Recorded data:

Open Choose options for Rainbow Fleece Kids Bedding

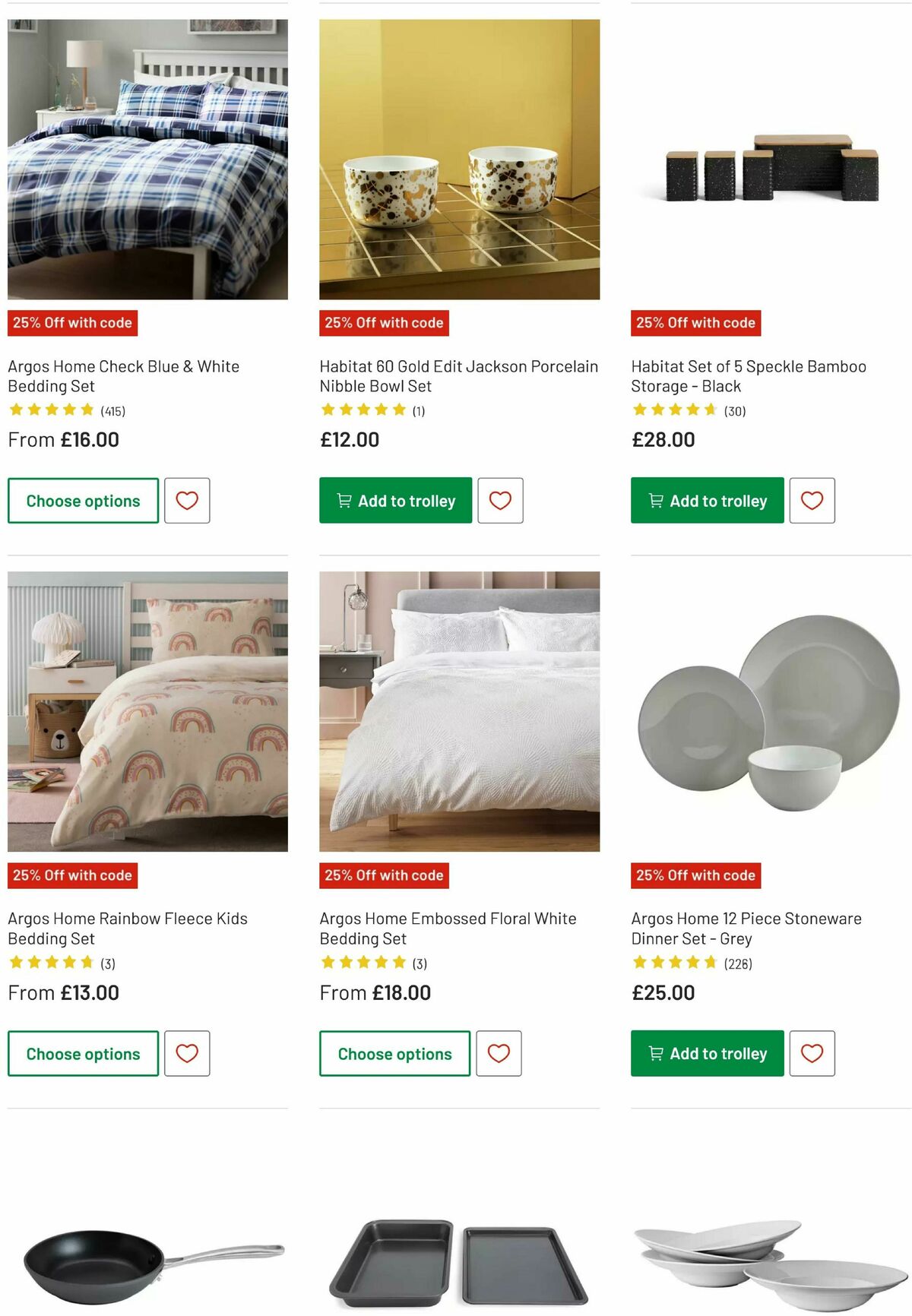pos(82,1053)
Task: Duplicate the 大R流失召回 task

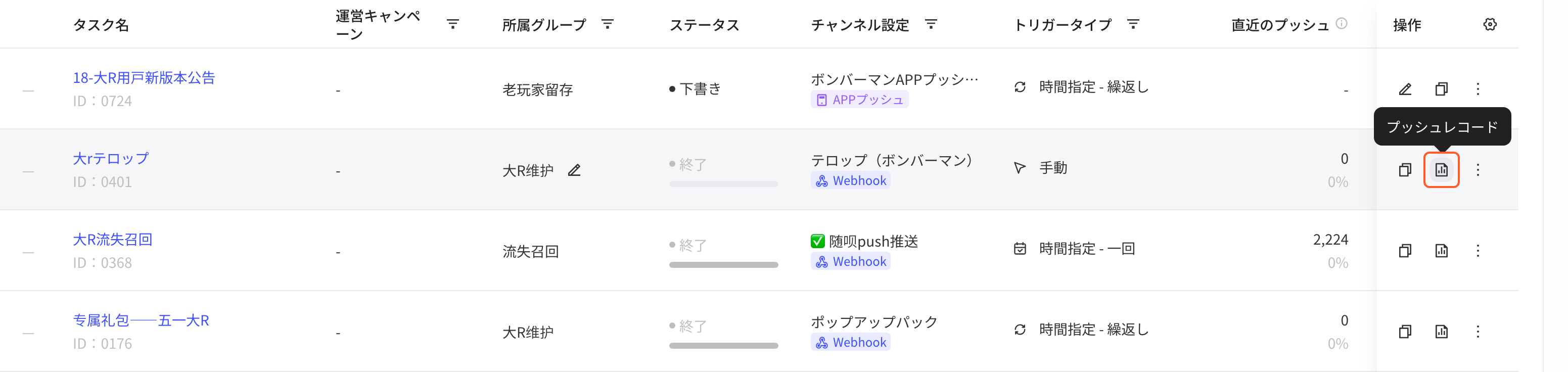Action: coord(1405,251)
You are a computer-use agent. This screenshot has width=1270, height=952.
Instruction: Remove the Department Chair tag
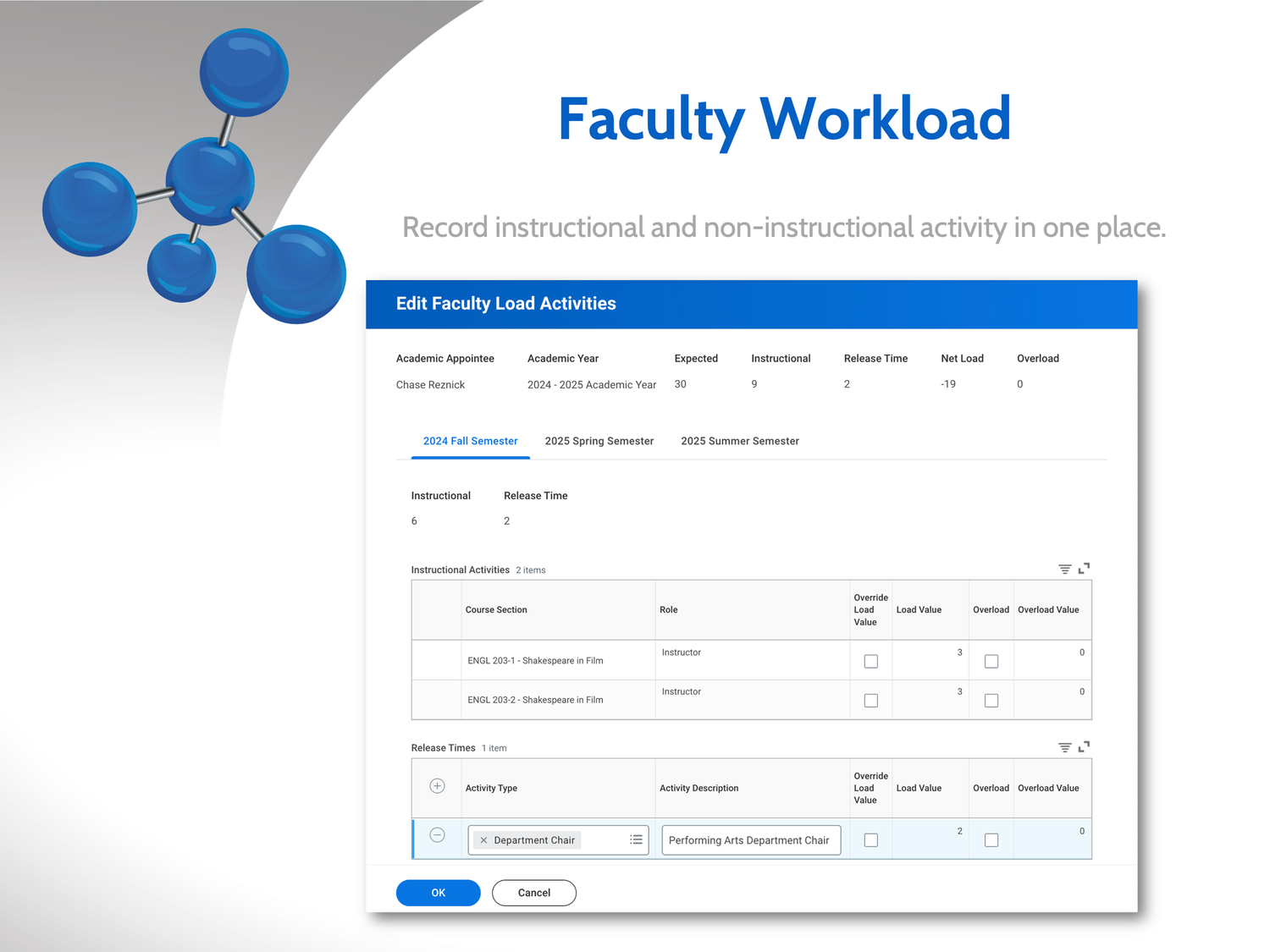[x=483, y=839]

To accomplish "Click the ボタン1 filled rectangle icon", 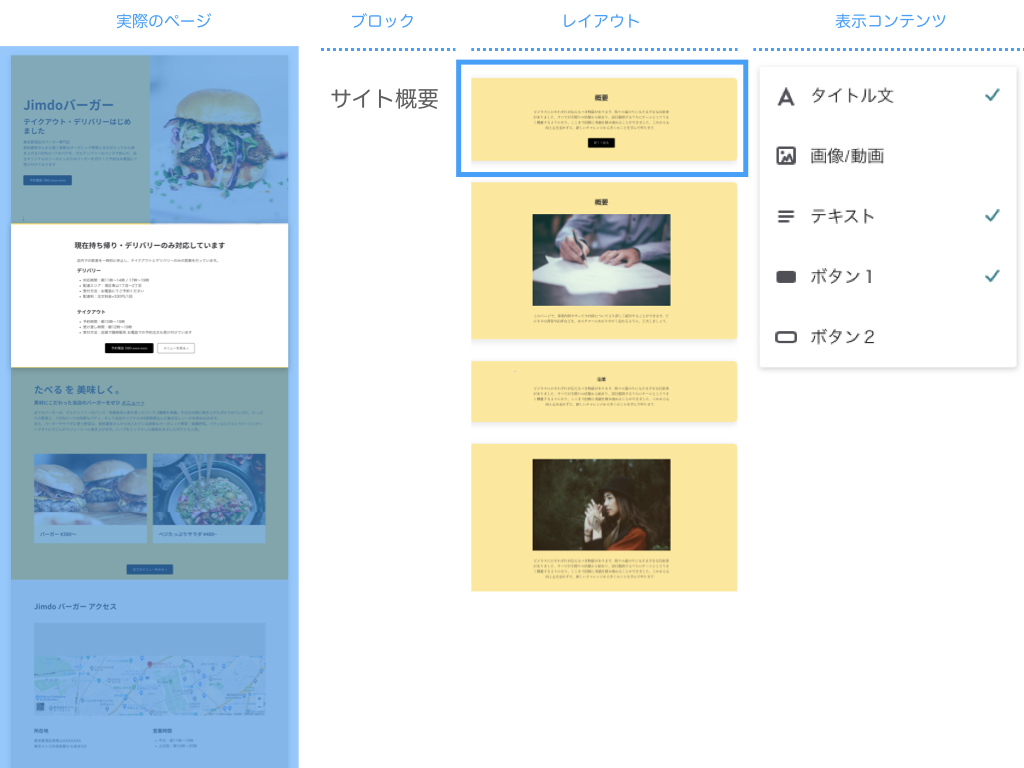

**GOAL OF THE EXERCISE**
Could you reproduce exactly the lines from the one containing "Task: Duplicate the 大R流失召回 task" through the last line of the records, both included, leaving out the pictures?

**ANSWER TO THE EXERCISE**
Task: Duplicate the 大R流失召回 task

Action: coord(1405,251)
You are a computer-use agent. This screenshot has width=1270, height=952.
Instruction: Remove the Department Chair tag
[x=483, y=839]

To accomplish "Click the ボタン1 filled rectangle icon", 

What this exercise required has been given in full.